>> Begin
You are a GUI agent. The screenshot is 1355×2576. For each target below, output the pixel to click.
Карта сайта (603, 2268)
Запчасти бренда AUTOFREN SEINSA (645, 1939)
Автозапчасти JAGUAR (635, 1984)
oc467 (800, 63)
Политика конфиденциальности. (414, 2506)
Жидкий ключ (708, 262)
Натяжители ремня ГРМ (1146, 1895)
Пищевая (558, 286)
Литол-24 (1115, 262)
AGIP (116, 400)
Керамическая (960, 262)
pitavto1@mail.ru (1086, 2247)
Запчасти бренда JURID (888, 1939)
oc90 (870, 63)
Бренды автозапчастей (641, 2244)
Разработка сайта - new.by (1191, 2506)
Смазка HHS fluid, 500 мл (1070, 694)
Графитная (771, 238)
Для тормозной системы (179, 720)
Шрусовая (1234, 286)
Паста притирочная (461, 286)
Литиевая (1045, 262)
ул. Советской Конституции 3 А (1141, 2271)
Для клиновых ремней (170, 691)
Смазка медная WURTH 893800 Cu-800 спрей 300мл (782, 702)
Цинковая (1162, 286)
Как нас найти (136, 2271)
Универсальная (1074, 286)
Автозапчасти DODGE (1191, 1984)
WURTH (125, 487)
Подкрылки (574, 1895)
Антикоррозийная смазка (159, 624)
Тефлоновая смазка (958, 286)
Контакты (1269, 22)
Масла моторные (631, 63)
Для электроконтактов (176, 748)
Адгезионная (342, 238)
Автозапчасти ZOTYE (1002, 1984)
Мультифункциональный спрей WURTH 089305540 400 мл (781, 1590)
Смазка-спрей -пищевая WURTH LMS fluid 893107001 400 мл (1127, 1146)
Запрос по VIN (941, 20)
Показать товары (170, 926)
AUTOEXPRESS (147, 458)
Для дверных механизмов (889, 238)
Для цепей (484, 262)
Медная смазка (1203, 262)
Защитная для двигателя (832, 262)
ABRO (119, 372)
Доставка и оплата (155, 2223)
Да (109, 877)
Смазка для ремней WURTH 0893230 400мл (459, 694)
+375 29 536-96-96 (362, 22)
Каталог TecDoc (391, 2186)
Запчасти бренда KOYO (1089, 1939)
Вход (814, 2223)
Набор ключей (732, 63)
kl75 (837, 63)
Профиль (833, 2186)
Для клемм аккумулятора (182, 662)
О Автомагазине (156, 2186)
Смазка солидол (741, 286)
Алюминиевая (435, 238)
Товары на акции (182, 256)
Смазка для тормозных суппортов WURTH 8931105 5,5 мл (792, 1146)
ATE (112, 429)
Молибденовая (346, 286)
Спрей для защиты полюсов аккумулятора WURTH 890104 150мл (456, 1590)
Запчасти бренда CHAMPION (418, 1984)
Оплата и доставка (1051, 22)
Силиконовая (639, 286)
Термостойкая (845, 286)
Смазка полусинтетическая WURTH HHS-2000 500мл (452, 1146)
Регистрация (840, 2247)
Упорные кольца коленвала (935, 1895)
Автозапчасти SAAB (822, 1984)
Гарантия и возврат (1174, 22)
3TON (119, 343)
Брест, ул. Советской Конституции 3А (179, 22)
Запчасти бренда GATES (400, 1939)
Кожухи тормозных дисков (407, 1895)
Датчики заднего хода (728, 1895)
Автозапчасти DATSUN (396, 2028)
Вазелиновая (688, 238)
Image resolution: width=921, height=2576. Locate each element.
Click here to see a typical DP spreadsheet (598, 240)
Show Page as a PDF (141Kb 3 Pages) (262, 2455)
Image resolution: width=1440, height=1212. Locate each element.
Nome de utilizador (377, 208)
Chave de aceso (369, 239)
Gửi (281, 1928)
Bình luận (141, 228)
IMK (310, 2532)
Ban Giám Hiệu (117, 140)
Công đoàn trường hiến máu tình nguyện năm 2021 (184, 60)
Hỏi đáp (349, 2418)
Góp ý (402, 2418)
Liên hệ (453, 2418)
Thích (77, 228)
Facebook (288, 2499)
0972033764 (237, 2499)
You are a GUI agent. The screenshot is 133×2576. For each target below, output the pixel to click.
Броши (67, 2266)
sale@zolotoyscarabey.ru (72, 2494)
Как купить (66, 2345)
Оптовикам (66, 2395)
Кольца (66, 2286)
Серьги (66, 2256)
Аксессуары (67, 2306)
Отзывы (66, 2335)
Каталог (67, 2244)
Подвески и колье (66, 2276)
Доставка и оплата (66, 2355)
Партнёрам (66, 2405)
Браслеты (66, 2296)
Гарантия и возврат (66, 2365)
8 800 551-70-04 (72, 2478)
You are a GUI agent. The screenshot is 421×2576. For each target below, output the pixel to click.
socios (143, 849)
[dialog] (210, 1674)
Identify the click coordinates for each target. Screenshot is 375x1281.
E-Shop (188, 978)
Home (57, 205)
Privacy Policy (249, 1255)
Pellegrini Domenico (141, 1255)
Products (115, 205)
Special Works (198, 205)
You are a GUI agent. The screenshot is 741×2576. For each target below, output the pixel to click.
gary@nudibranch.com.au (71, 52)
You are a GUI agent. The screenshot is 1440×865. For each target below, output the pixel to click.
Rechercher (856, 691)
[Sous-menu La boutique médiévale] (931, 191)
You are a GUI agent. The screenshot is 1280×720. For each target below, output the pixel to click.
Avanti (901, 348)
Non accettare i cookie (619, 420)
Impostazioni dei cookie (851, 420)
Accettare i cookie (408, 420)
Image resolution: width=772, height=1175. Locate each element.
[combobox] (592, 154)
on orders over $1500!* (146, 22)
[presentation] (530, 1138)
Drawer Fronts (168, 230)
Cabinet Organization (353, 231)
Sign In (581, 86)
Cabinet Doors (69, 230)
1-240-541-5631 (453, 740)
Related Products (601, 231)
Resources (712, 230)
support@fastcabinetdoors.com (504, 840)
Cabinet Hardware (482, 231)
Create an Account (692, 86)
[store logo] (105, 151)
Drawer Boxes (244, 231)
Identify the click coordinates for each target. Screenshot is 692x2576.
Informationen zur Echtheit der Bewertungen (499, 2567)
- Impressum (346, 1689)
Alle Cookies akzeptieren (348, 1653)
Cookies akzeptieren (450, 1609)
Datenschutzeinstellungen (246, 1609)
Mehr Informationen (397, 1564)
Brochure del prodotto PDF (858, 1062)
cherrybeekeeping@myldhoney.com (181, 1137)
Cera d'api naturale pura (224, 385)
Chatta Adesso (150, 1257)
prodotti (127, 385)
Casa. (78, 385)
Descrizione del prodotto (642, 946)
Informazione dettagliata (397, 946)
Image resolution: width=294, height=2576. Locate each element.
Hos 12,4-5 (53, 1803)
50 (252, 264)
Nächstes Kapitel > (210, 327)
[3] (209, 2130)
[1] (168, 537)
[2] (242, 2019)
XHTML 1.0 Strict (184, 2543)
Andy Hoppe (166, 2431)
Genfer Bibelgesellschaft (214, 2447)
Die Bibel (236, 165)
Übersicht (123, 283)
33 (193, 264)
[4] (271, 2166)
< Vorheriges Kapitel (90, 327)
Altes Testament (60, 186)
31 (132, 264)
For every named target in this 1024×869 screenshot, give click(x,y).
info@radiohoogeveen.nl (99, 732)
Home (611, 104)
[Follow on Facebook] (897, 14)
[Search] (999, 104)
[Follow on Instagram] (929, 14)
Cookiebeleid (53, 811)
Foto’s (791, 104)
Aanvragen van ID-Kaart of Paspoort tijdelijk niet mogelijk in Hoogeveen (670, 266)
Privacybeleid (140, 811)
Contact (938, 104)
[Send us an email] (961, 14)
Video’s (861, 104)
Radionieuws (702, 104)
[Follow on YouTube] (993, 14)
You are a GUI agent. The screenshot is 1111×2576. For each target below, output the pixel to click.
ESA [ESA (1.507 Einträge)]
>> End
[Instruction] Rewrite all of the records above, changing every instance of "GUI agent" to "interface agent" and leaving everything else untouched.

[Answer below]
You are a interface agent. The screenshot is 1355×2576. For each target below, output the pixel to click.
Карта сайта (603, 2268)
Запчасти бренда AUTOFREN SEINSA (645, 1939)
Автозапчасти JAGUAR (635, 1984)
oc467 (800, 63)
Политика конфиденциальности. (414, 2506)
Жидкий ключ (708, 262)
Натяжители ремня ГРМ (1146, 1895)
Пищевая (558, 286)
Литол-24 (1115, 262)
AGIP (116, 400)
Керамическая (960, 262)
pitavto1@mail.ru (1086, 2247)
Запчасти бренда JURID (888, 1939)
oc90 (870, 63)
Бренды автозапчастей (641, 2244)
Разработка сайта - new.by (1191, 2506)
Смазка HHS fluid, 500 мл (1070, 694)
Графитная (771, 238)
Для тормозной системы (179, 720)
Шрусовая (1234, 286)
Паста притирочная (461, 286)
Литиевая (1045, 262)
ул. Советской Конституции 3 А (1141, 2271)
Для клиновых ремней (170, 691)
Смазка медная WURTH 893800 Cu-800 спрей 300мл (782, 702)
Цинковая (1162, 286)
Как нас найти (136, 2271)
Универсальная (1074, 286)
Автозапчасти DODGE (1191, 1984)
WURTH (125, 487)
Подкрылки (574, 1895)
Антикоррозийная смазка (159, 624)
Тефлоновая смазка (958, 286)
Контакты (1269, 22)
Масла моторные (631, 63)
Для электроконтактов (176, 748)
Адгезионная (342, 238)
Автозапчасти ZOTYE (1002, 1984)
Мультифункциональный спрей WURTH 089305540 400 мл (781, 1590)
Смазка-спрей -пищевая WURTH LMS fluid 893107001 400 мл (1127, 1146)
Запрос по VIN (941, 20)
Показать товары (170, 926)
AUTOEXPRESS (147, 458)
Для дверных механизмов (889, 238)
Для цепей (484, 262)
Медная смазка (1203, 262)
Защитная для двигателя (832, 262)
ABRO (119, 372)
Доставка и оплата (155, 2223)
Да (109, 877)
Смазка для ремней WURTH 0893230 400мл (459, 694)
+375 29 536-96-96 (362, 22)
Каталог TecDoc (391, 2186)
Запчасти бренда KOYO (1089, 1939)
Вход (814, 2223)
Набор ключей (732, 63)
kl75 (837, 63)
Профиль (833, 2186)
Для клемм аккумулятора (182, 662)
О Автомагазине (156, 2186)
Смазка солидол (741, 286)
Алюминиевая (435, 238)
Товары на акции (182, 256)
Смазка для тормозных суппортов WURTH 8931105 5,5 мл (792, 1146)
ATE (112, 429)
Молибденовая (346, 286)
Спрей для защиты полюсов аккумулятора WURTH 890104 150мл (456, 1590)
Запчасти бренда CHAMPION (418, 1984)
Оплата и доставка (1051, 22)
Силиконовая (639, 286)
Термостойкая (845, 286)
Смазка полусинтетическая WURTH HHS-2000 500мл (452, 1146)
Регистрация (840, 2247)
Упорные кольца коленвала (935, 1895)
Автозапчасти SAAB (822, 1984)
Гарантия и возврат (1174, 22)
3TON (119, 343)
Брест, ул. Советской Конституции 3А (179, 22)
Запчасти бренда GATES (400, 1939)
Кожухи тормозных дисков (407, 1895)
Датчики заднего хода (728, 1895)
Автозапчасти DATSUN (396, 2028)
Вазелиновая (688, 238)
Image resolution: width=921, height=2576. Locate each element.
Click here to see a typical DP spreadsheet (598, 240)
Show Page as a PDF (141Kb 3 Pages) (262, 2455)
Image resolution: width=1440, height=1212. Locate each element.
Nome de utilizador (377, 208)
Chave de aceso (369, 239)
Gửi (281, 1928)
Bình luận (141, 228)
IMK (310, 2532)
Ban Giám Hiệu (117, 140)
Công đoàn trường hiến máu tình nguyện năm 2021 (184, 60)
Hỏi đáp (349, 2418)
Góp ý (402, 2418)
Liên hệ (453, 2418)
Thích (77, 228)
Facebook (288, 2499)
0972033764 (237, 2499)
You are a interface agent. The screenshot is 133×2576. For each target below, output the pixel to click.
Броши (67, 2266)
sale@zolotoyscarabey.ru (72, 2494)
Как купить (66, 2345)
Оптовикам (66, 2395)
Кольца (66, 2286)
Серьги (66, 2256)
Аксессуары (67, 2306)
Отзывы (66, 2335)
Каталог (67, 2244)
Подвески и колье (66, 2276)
Доставка и оплата (66, 2355)
Партнёрам (66, 2405)
Браслеты (66, 2296)
Гарантия и возврат (66, 2365)
8 800 551-70-04 (72, 2478)
You are a interface agent. The screenshot is 421×2576. For each target below, output the pixel to click.
socios (143, 849)
[dialog] (210, 1674)
Identify the click coordinates for each target. Screenshot is 375x1281.
E-Shop (188, 978)
Home (57, 205)
Privacy Policy (249, 1255)
Pellegrini Domenico (141, 1255)
Products (115, 205)
Special Works (198, 205)
You are a interface agent. The screenshot is 741×2576. For each target below, output the pixel to click.
gary@nudibranch.com.au (71, 52)
You are a interface agent. The screenshot is 1440×865. For each target below, output the pixel to click.
Rechercher (856, 691)
[Sous-menu La boutique médiévale] (931, 191)
You are a interface agent. The screenshot is 1280×720. For each target below, output the pixel to click.
Avanti (901, 348)
Non accettare i cookie (619, 420)
Impostazioni dei cookie (851, 420)
Accettare i cookie (408, 420)
Image resolution: width=772, height=1175. Locate each element.
[combobox] (592, 154)
on orders over $1500!* (146, 22)
[presentation] (530, 1138)
Drawer Fronts (168, 230)
Cabinet Organization (353, 231)
Sign In (581, 86)
Cabinet Doors (69, 230)
1-240-541-5631 (453, 740)
Related Products (601, 231)
Resources (712, 230)
support@fastcabinetdoors.com (504, 840)
Cabinet Hardware (482, 231)
Create an Account (692, 86)
[store logo] (105, 151)
Drawer Boxes (244, 231)
Identify the click coordinates for each target. Screenshot is 692x2576.
Informationen zur Echtheit der Bewertungen (499, 2567)
- Impressum (346, 1689)
Alle Cookies akzeptieren (348, 1653)
Cookies akzeptieren (450, 1609)
Datenschutzeinstellungen (246, 1609)
Mehr Informationen (397, 1564)
Brochure del prodotto PDF (858, 1062)
cherrybeekeeping@myldhoney.com (181, 1137)
Cera d'api naturale pura (224, 385)
Chatta Adesso (150, 1257)
prodotti (127, 385)
Casa. (78, 385)
Descrizione del prodotto (642, 946)
Informazione dettagliata (397, 946)
Image resolution: width=294, height=2576. Locate each element.
Hos 12,4-5 (53, 1803)
50 (252, 264)
Nächstes Kapitel > (210, 327)
[3] (209, 2130)
[1] (168, 537)
[2] (242, 2019)
XHTML 1.0 Strict (184, 2543)
Andy Hoppe (166, 2431)
Genfer Bibelgesellschaft (214, 2447)
Die Bibel (236, 165)
Übersicht (123, 283)
33 (193, 264)
[4] (271, 2166)
< Vorheriges Kapitel (90, 327)
Altes Testament (60, 186)
31 (132, 264)
For every named target in this 1024×869 screenshot, give click(x,y).
info@radiohoogeveen.nl (99, 732)
Home (611, 104)
[Follow on Facebook] (897, 14)
[Search] (999, 104)
[Follow on Instagram] (929, 14)
Cookiebeleid (53, 811)
Foto’s (791, 104)
Aanvragen van ID-Kaart of Paspoort tijdelijk niet mogelijk in Hoogeveen (670, 266)
Privacybeleid (140, 811)
Contact (938, 104)
[Send us an email] (961, 14)
Video’s (861, 104)
Radionieuws (702, 104)
[Follow on YouTube] (993, 14)
You are a interface agent. The screenshot is 1111×2576. For each target below, output the pixel to click.
ESA [ESA (1.507 Einträge)]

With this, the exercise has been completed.